3. I am not sure i buy that. If we are just after arbitrary constants we can pick any function but why choose the CF? and why must the DE=0?

4. You can't pick any ol' function, because you want your result to satisfy the DE. The CF has two properties that make it ideal for satisfying initial conditions: 1. It has two arbitrary constants. 2. It satisfies the homogeneous DE, which means I can change those constants all day long without changing the fact that the CF + PI still satisfies the DE. If you do that with any other function, the result will not satisfy the DE.

5. For the simple reason that you have to recognise that the RHS is actually $\displaystyle 0 + 3x + 5$, which means to have the most general solution, you need a solution that satisfies the $\displaystyle 0$ as well as the $\displaystyle 3x+5$.

6. BUT why can you do this now but not in the case below?

Because lets look at a quadratic:

x^2 + 5x +4 =2

You can't say the solution consists of x^2+5x +4 =0
and x^2+ 5x+4 =2

So why can you do this now?

7. Because your second-order ODE operator is still linear, though your quadratic equation is not linear. If Ly is the LHS of your ODE, where L represents the differential operator

$L=D^{2} + 3D-4,$

then you can convince yourself that if $y_{1}$ and $y_{2}$ are both solutions to the homogeneous ODE $Ly=0,$ then any linear combination $ay_{1}+by_{2}$ is also a solution to $Ly=0.$

8. Thanks, that is starting to make sense.. Can you give me another example of a linear operator? A simple one?
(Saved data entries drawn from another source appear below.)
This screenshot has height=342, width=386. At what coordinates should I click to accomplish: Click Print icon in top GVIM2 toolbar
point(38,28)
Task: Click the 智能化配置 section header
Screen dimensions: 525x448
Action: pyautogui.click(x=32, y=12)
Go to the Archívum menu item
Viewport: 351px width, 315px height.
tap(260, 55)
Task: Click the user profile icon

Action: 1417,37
9. Originally Posted by Ackbeet
Because your second-order ODE operator is still linear, though your quadratic equation is not linear. If Ly is the LHS of your ODE, where L represents the differential operator

$L=D^{2} + 3D-4,$

then you can convince yourself that if $y_{1}$ and $y_{2}$ are both solutions to the homogeneous ODE $Ly=0,$ then any linear combination $ay_{1}+by_{2}$ is also a solution to $Ly=0.$

And how does the PI fit into this notation?
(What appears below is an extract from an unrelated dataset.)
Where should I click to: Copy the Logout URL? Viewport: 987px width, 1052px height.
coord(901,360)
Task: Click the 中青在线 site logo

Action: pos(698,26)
10. Sure. Here's a linear operator:

$A=\begin{bmatrix}0&1\\ 1&0\end{bmatrix},$

which has the effect of taking points $(x,y)$ in the $xy$ plane and reversing their coordinates. That is, $(x,y)\overset{A}{\mapsto}(y,x).$ Example:

$\begin{bmatrix}2\\3\end{bmatrix}=\begin{bmatrix}0& 1\\ 1&0\end{bmatrix}\begin{bmatrix}3\\2\end{bmatrix} .$

If you want another simple differential operator, try this:

$L=D-1.$

Here's a nonlinear operator:

$L=(1-|y|)D.$

On to your next post: the PI fits into the notation scheme as follows: the particular integral $y_{p}$ satisfies the following equation:

$Ly_{p}=3x+5,$ going back to your original DE.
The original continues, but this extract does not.